Databricks Asset Bundles (DAB) is a structured way to define, deploy, and manage Databricks workflows, including jobs, clusters, dashboards, model serving endpoints, and other resources, using declarative YAML configurations. It allows us to implement software engineering best practices by enabling version control, CI/CD integration, and automation by treating infrastructure and data assets as code. DAB simplifies collaboration and deployment across environments, ensuring easier management and scalability of Databricks projects.
If you are completely new to DAB, please refer to What are Databricks Asset Bundles before continuing with this blog post.
By using DAB, you can define Databricks resources like jobs, pipelines, and notebooks as source files. These files fully describe a project and the code that governs it, providing project structure and automation for testing and deployment. Additionally, DAB allows us to define deployment targets that can be fully customized depending on the use case and the project’s needs, such as development, staging, and production.
In some cases, specific environments may require additional resources. For example, staging might include extra testing pipelines that are not needed in production once validation is complete.
In this blog post, we will explore different ways of customizing resource deployments per target.
As we know, Databricks resources are defined by specifying the type of resource and its configuration under the resources mapping in databricks.yml. Resources can include Databricks apps, clusters, dashboards, jobs, pipelines, model serving endpoints, and more.

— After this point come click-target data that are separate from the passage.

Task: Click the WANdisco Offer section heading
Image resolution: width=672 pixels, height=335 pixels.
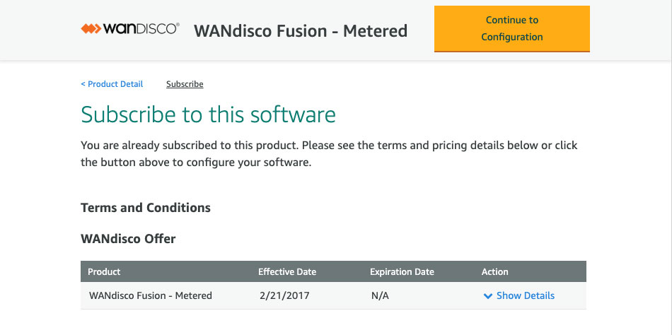Action: click(128, 239)

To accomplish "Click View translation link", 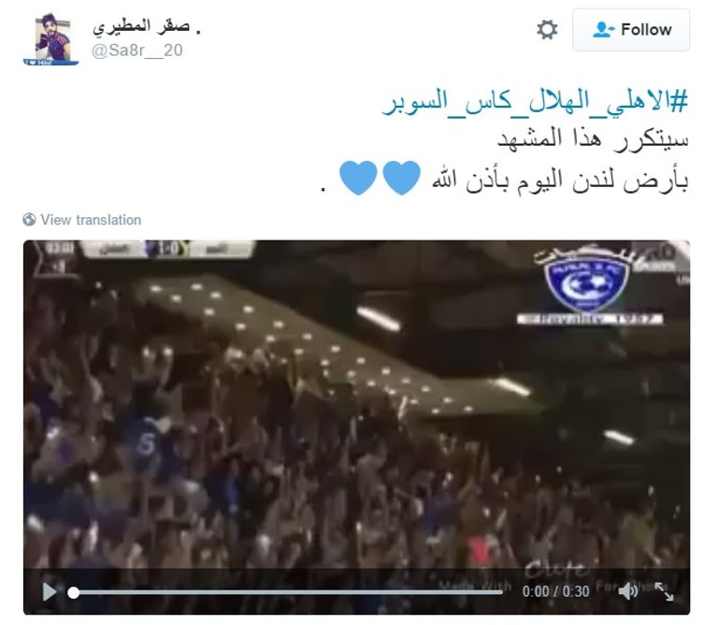I will tap(91, 220).
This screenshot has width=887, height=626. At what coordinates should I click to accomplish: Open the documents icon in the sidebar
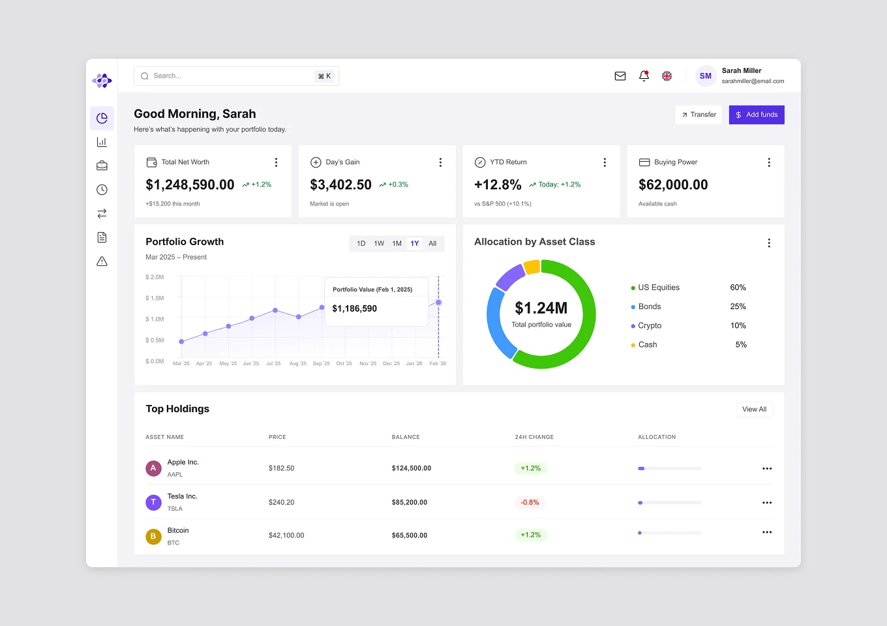point(102,237)
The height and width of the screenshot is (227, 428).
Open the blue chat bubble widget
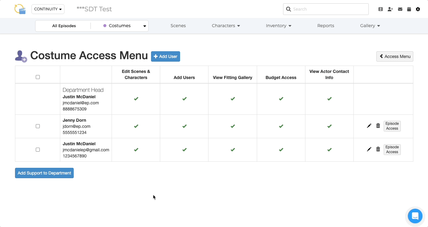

The following example illustrates how to define a simple job and a job cluster:
resources:
jobs:
hello-job:
name: hello-job
max_concurrent_runs: 1
job_clusters:
- job_cluster_key: small_cluster
new_cluster:
spark_version: 16.4.x-scala2.13
node_type_id: m5d.large
num_workers: 1
tasks:
- task_key: hello-task
notebook_task:
notebook_path: ./hello.py
By default, resources can be declared at the top level, making them available across all deployment targets:
# databricks.yml
bundle:
name: test-bundle
resources:
...
targets:
dev:
default: true
...
stg:
...
prd:
...
With this setup, the same resources are deployed to dev, stg, and prd, ensuring consistency across all environments.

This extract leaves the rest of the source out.